ASSIGNED TASK:
Without leaving anything out, print every line of the data.

Records drawn from a dataset
# # #

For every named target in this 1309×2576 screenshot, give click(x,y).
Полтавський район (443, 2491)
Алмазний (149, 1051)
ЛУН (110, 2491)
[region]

# # #

TASK OUTPUT:
For every named target in this 1309×2576 screenshot, give click(x,y).
Полтавський район (443, 2491)
Алмазний (149, 1051)
ЛУН (110, 2491)
[region]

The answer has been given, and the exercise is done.